• PROMPT: In the records below, find the line containing "Image resolution: width=916" and transcribe it and every line after it exactly; leave the pictures out.

(Saved entries)
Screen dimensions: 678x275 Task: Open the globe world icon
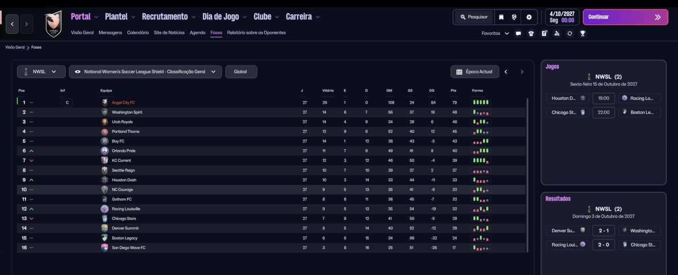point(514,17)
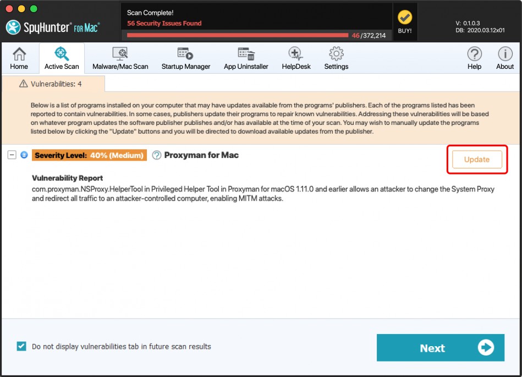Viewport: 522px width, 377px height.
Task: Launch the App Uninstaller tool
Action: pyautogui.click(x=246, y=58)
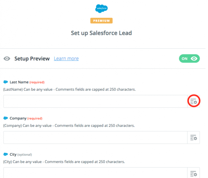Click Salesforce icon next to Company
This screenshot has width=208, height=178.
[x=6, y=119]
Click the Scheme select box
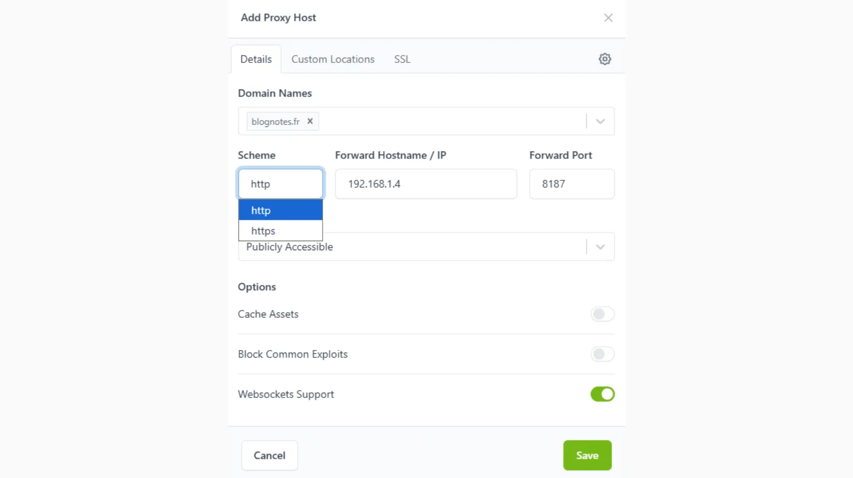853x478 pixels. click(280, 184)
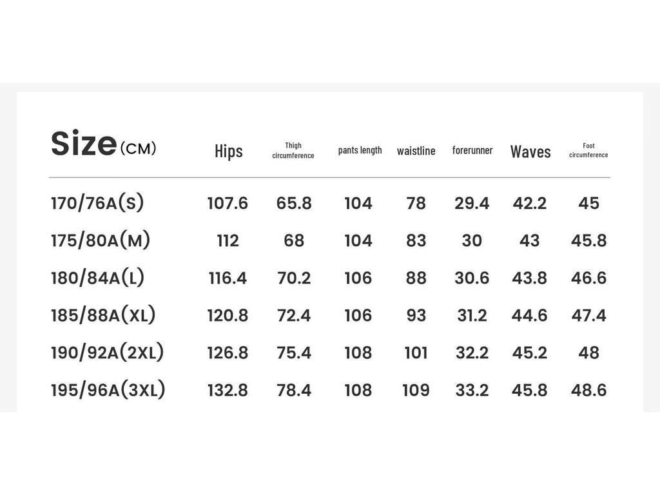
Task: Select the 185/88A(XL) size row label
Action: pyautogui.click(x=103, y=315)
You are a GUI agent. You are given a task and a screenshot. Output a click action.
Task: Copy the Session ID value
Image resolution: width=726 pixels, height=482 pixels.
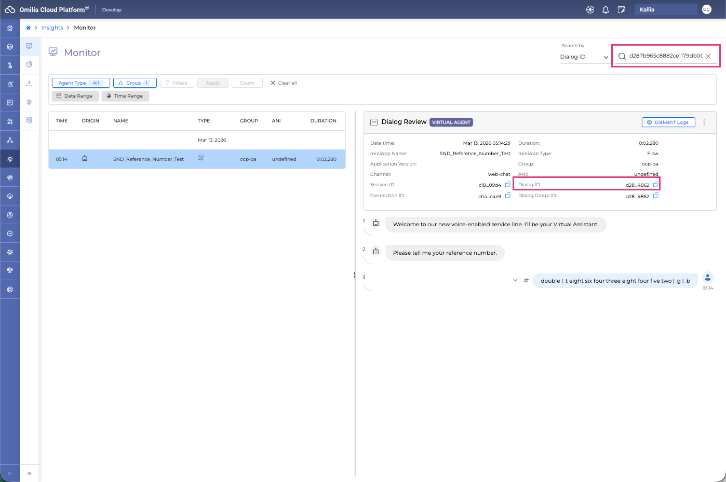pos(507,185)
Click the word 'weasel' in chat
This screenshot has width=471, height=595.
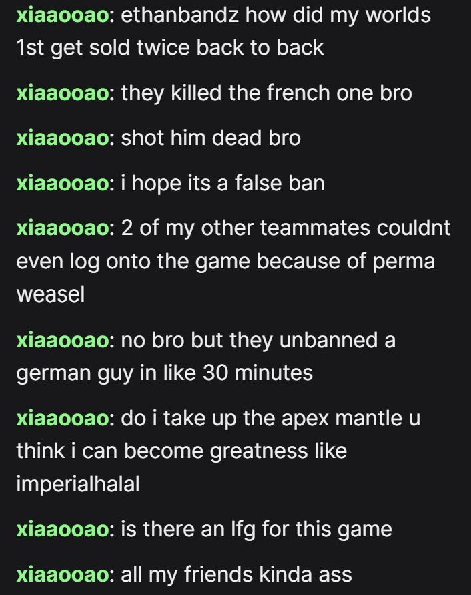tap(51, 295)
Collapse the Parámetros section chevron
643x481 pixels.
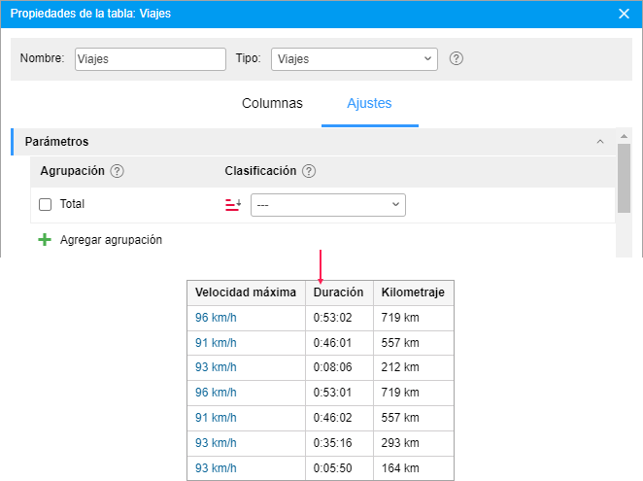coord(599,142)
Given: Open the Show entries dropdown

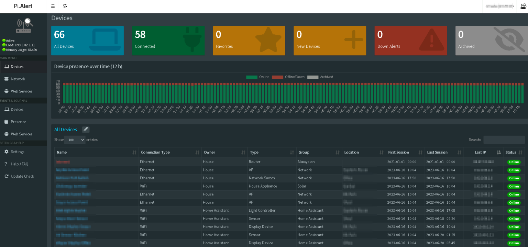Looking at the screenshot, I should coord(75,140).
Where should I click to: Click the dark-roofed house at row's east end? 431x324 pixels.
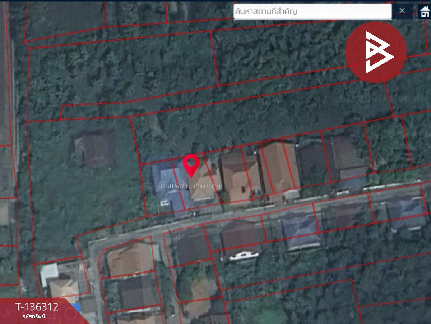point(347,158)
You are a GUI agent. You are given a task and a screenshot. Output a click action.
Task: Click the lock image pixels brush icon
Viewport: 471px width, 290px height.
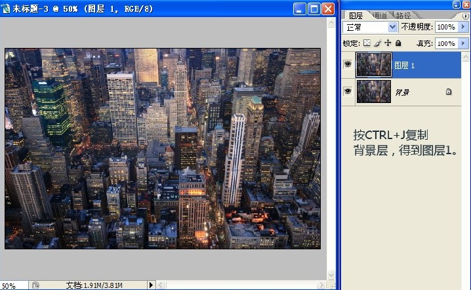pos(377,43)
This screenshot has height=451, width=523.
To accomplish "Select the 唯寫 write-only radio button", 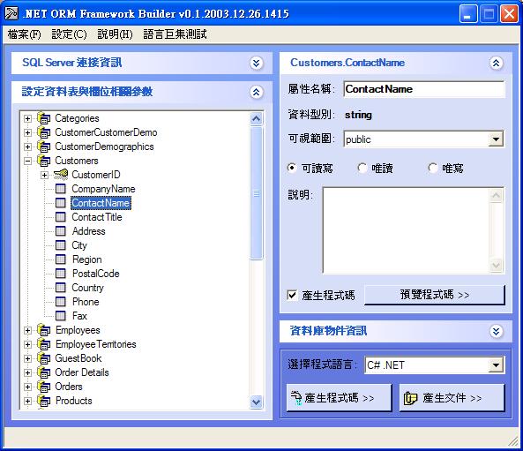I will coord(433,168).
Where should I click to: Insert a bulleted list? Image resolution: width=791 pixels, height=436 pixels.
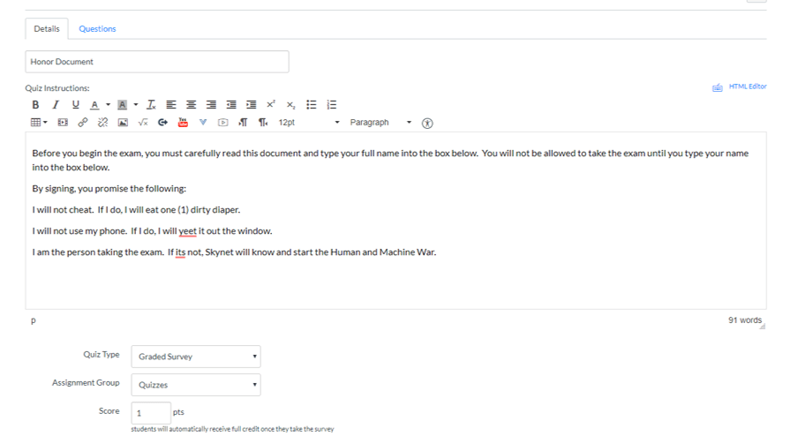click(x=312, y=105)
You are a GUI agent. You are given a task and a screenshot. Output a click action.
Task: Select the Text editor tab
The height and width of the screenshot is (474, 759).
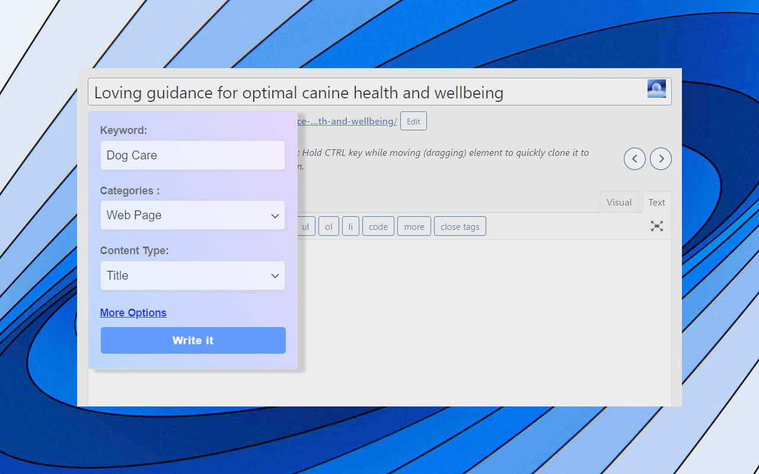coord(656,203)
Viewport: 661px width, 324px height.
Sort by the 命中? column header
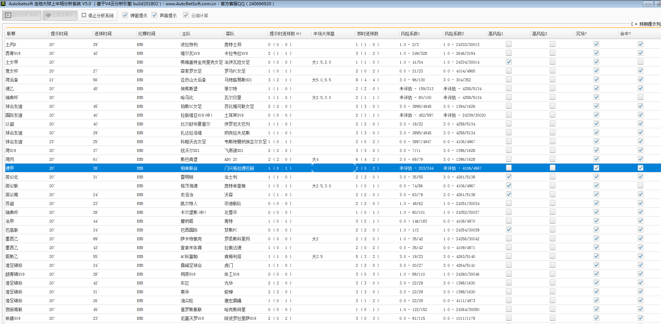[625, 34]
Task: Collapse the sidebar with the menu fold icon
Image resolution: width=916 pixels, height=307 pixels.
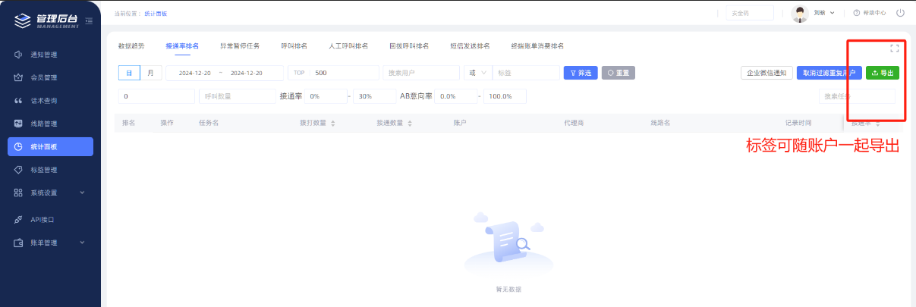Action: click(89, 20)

• REPLY TO THE TASK:
Image resolution: width=916 pixels, height=307 pixels.
Action: click(89, 20)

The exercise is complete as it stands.